Thorsten Preugschas: In Europe, we had a situation where markets were increasingly consolidating. But it was not only for this reason. There were also retroactive cuts on incentives in, for example, Spain. With the exception of some players in Europe, a whole industry was led to the slaughterhouse.

We made the step into emerging markets in good time, and today we are very well positioned. Our competitors, like Phoenix Solar, did not make that step on time and are now disappering. We have been active in South Africa for more than five years, with conditions similar to those in Europe. In Tanzania, on the other hand, we are now entering the market at an early stage, working together with a local partner. The third focus is in Nigeria, where we also plan to build large-scale solar projects, in addition to smaller projects with banks, supermarkets or factories.

In Nigeria, it has been reported that Soventix is developing a pilot project with a local bank. The hybrid installations used in the project are planned to provide ATMs with power during weekends. Can you disclose more details?

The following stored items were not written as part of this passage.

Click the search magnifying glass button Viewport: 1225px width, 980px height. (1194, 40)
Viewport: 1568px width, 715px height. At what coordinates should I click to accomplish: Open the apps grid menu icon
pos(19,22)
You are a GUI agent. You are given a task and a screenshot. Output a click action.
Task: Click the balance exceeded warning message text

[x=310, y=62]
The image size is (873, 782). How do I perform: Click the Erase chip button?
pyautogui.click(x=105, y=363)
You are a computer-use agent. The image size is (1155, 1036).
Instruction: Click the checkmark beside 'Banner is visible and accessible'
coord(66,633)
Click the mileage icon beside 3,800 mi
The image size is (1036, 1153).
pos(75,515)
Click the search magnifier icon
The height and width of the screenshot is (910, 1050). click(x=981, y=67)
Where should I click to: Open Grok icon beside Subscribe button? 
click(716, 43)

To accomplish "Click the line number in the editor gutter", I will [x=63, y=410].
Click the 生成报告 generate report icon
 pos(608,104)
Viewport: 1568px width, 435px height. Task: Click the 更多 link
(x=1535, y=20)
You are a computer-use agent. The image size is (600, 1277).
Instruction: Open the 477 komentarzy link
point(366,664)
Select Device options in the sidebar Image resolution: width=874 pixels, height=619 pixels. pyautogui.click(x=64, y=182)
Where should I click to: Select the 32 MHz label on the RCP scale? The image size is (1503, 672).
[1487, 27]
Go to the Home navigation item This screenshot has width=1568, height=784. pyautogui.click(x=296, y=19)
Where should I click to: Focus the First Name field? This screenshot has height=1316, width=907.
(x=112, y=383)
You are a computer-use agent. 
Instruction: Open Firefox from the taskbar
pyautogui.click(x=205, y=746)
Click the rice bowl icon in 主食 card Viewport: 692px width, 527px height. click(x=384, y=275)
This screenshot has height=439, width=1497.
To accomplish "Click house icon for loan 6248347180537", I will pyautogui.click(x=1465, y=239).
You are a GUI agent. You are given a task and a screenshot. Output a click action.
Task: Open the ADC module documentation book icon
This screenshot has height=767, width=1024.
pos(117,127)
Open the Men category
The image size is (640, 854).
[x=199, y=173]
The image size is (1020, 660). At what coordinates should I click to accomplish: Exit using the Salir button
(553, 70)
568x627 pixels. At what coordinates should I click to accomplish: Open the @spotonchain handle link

It is an unusual combination of a relatively small eight kW PV system, a relatively large storage tank with 80 kWh of storage capacity, and the diesel generator that powers the entire bank. We have designed the hybrid system so that the PV system feeds exactly the same amount of power into the battery storage system during the week, so that it can supply the ATM with electricity over the weekend. In doing so, the diesel generator can be switched off when the bank is closed.

The control electronics of such systems are a major engineering challenge for the project and, in particular, in a country like Nigeria. Usually these facilities are provided with power through a ramschackle grid, a gas generator and a diesel generator as a back-up. In this triple combination with some old systems, we have to integrate the PV system and the battery. The control of these five elements is a great challenge.

Why did Soventix enter the Nigerian market?

Because there are many geopolitical factors favoring this move. On the one hand, they have a refugee problem, and on the other, Nigeria is a country with a huge energy demand, with only around 20% of the population having access to electricity.

How popular is PV in Nigeria? After all, the country is rich in natural resources, especially oil and gas?

The infrastructure is very bad. With PV, you can generate cheaper electricity today than with diesel generators, because of the optimal climatic conditions. Of course, without diesel generators, it will not work for the foreseeable future. The challenge is to make the PV plant as big as possible, and as small as necessary. Because in Nigeria, unlike in Ghana, there is no adequate power grid in which they could simply feed in surplus solar power.

Which are the main challenges?

In Nigeria, they have a high country risk, but also higher returns. In countries like these, extreme currency fluctuations are a big problem. To protect against this, it is best to secure a PPA with international currencies. Furthermore, it must be noted that the cost of capital can ben 20% higher in Nigeria today. Returns on investments are large, but are not enough to recover these costs. Therefore, projects are only possible with external financing, for example by European banks with a return of 6 to 7%.

Are you receiving a grant for your Nigerian projects?

You have a defined PPA for large ground-mounted systems here – but we are now tired of making our projects dependent on politics. Especially in countries with a high country risk, we do not want to bet on politics. Instead, we would rather go directly to the companies and institutions with our local partner, and show them how they can reduce their energy costs by using PV and hybrid systems.

What about security?

In Nigeria, of course, there are conditions that we do not know about from here – think about Boko Haram in the north, for example, which regularly kidnaps people. For such cases, we have an insurance policy that would step in and re-launch the employees professionally in the event of a case. The insurance also trains our employees in terms of behavior. From Nigeria, we also look after projects in neighbor countries.